Loved the article on willpower and the Capricious and Sunnymae discussion about motivation. I too have been very concerned lately about all the bites, hunger and extra eating. Then I see what you said about exercise. I exercised 8 days in a row. Of course I was hungry! I am just so afraid if I loosen up and eat over 1500 calories a few days in a row, I'm going to blow it, give up and balloon to 200+ lbs again. In fact, I have not gained, so perhaps the exercise offsets the extra calories after all as long as I don't go too far overboard.
I do feel like I'm doing better now that I'm home, the parties are over and I'm back to my routine. Going to work everyday where I have to eat whatever I packed from home is the structure that got 60 lbs off in the first place!
What are the low carb pita breads Maile and where can they be found?
Hi Pauley..I indulge myself and order them off Netrition.com..There are two..get the Youstafa ones.
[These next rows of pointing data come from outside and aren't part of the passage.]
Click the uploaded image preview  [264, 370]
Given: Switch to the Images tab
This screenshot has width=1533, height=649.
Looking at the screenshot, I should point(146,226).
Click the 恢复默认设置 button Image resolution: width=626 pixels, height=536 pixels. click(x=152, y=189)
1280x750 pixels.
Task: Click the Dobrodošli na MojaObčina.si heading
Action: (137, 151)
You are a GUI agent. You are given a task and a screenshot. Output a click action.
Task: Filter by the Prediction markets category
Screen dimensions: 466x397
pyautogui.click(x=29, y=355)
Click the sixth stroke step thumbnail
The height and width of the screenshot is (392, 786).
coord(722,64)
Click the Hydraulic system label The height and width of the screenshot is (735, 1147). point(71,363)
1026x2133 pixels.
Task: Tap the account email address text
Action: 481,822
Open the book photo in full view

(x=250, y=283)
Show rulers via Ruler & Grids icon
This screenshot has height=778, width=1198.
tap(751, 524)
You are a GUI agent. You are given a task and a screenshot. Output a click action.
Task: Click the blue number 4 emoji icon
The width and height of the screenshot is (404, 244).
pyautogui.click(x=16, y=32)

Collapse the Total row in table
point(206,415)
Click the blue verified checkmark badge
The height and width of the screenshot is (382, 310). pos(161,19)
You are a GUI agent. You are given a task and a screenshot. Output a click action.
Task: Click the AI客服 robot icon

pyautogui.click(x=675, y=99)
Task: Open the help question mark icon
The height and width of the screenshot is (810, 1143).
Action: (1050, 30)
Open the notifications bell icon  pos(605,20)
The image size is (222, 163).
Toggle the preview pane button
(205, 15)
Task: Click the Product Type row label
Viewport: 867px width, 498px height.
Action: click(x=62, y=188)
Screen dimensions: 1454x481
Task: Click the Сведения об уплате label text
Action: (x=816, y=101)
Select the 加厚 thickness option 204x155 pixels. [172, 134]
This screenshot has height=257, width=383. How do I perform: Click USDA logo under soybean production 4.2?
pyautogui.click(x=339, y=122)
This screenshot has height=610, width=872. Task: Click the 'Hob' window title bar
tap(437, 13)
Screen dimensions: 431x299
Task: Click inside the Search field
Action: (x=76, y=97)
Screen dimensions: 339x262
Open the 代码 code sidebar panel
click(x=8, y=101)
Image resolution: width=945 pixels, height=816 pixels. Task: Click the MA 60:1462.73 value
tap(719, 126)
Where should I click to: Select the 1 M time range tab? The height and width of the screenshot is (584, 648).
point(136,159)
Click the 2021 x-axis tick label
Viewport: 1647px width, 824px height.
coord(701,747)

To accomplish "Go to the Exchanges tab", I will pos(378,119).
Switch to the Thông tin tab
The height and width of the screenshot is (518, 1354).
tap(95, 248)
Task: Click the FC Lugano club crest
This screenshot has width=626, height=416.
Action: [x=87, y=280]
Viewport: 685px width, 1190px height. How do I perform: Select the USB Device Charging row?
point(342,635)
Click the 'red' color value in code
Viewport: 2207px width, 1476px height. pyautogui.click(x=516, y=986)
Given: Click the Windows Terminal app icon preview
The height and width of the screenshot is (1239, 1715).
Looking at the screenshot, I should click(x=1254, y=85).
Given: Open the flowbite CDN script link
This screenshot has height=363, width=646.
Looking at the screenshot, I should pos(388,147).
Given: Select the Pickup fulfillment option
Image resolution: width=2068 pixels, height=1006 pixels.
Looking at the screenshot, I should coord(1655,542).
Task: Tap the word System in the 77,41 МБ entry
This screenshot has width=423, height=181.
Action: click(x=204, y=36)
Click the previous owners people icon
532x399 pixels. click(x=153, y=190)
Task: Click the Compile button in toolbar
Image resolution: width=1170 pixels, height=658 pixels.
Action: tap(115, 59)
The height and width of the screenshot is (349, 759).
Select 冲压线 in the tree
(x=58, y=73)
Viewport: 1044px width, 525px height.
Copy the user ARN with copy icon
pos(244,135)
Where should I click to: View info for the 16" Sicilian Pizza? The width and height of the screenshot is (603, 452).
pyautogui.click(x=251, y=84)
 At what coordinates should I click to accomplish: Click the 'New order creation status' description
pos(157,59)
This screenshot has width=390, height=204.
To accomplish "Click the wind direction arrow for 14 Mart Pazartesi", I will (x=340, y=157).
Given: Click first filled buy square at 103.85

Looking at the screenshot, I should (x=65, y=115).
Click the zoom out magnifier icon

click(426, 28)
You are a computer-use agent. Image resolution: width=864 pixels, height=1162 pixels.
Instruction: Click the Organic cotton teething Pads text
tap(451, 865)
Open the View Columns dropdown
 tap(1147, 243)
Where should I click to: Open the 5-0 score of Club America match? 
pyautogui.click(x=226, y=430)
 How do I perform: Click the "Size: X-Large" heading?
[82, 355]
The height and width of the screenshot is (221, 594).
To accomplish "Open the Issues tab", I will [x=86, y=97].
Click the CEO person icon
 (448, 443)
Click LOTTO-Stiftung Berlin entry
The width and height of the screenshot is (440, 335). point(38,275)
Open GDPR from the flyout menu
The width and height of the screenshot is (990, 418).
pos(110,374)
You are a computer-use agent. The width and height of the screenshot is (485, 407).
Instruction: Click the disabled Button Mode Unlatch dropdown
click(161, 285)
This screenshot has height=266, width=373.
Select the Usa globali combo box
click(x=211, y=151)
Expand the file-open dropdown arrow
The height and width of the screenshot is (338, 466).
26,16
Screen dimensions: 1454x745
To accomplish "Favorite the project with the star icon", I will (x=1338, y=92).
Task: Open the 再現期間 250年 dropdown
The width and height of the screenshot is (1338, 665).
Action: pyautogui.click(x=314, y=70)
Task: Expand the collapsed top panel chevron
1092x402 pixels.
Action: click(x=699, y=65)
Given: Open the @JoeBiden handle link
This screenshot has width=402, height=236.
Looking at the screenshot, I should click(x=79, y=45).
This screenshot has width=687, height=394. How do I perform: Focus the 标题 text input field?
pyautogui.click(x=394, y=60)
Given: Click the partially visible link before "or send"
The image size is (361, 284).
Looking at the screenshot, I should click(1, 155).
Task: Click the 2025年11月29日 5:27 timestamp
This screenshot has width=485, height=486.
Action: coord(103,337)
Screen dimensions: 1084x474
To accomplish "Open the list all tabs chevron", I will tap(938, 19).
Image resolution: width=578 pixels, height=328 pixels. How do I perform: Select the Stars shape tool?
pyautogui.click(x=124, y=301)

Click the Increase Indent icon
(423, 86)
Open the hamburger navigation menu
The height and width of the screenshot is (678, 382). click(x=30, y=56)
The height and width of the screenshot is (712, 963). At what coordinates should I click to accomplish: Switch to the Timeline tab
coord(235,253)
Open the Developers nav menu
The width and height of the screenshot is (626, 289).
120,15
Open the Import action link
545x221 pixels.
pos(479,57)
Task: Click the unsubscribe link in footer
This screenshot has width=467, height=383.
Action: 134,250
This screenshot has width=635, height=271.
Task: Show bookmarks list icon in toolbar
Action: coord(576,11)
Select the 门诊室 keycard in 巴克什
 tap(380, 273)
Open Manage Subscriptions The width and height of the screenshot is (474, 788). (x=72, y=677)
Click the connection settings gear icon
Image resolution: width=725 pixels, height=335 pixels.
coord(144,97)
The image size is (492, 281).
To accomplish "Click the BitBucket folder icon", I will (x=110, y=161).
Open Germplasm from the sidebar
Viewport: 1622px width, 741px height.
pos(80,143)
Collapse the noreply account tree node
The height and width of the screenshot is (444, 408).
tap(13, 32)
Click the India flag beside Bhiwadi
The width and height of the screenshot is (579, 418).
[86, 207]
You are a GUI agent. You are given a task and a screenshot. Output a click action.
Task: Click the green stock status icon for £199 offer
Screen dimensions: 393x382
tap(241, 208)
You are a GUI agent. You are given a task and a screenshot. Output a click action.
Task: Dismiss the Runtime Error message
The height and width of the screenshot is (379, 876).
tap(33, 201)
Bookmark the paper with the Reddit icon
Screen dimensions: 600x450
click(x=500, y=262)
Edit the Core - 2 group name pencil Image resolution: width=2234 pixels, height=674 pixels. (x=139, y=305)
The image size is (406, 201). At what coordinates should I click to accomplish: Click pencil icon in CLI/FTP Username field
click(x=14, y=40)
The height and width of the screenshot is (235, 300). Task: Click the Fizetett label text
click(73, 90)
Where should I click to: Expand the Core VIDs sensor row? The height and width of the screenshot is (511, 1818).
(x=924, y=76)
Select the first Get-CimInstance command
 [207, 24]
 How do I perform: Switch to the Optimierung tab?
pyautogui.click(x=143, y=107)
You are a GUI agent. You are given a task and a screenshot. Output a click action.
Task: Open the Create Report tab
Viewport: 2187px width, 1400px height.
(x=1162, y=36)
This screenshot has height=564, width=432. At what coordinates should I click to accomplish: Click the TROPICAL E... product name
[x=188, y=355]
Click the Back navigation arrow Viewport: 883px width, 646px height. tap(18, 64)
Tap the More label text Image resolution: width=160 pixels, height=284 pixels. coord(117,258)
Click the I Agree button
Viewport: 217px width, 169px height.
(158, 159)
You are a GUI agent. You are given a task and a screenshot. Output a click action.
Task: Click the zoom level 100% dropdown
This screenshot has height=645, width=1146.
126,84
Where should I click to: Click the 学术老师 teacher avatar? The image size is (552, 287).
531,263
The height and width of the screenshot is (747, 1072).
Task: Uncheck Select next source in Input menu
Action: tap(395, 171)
I love them and order a bunch and freeze them. I put ricotta cheese and pasta sauce on them and make a mini pizza like dish.
I also worry about adding calories or carbs and the effects. I guess we are all learning together.
Does anyone know why the extremely low calories on IP Ph 1 does not cause the body to go into starvation mode and cause the metabolism to shut down? When I was doing Ph 1 before, it didn't even occur to me. Now that I am doing the reboot, I am logging my foods into MFP and everyday I get the warning that consuming fewer than 1200 calories is dangerous, will shut down my metabolism, blah blah blah. Well, we all did IP's low calories for months without it shutting down our metabolism. Does anyone understand why?
I honestly don't know why our metabolisms did not shut down in the first Phase..Sorry..
I just read that after you lose weight, your loose skin will continue to shrink for a couple of years..Now I do not have any scientific proof on this..but it is a nice thought!
Cap..I do cardio and do strength training on the Nautilus Circuit 2 or 3 times a week.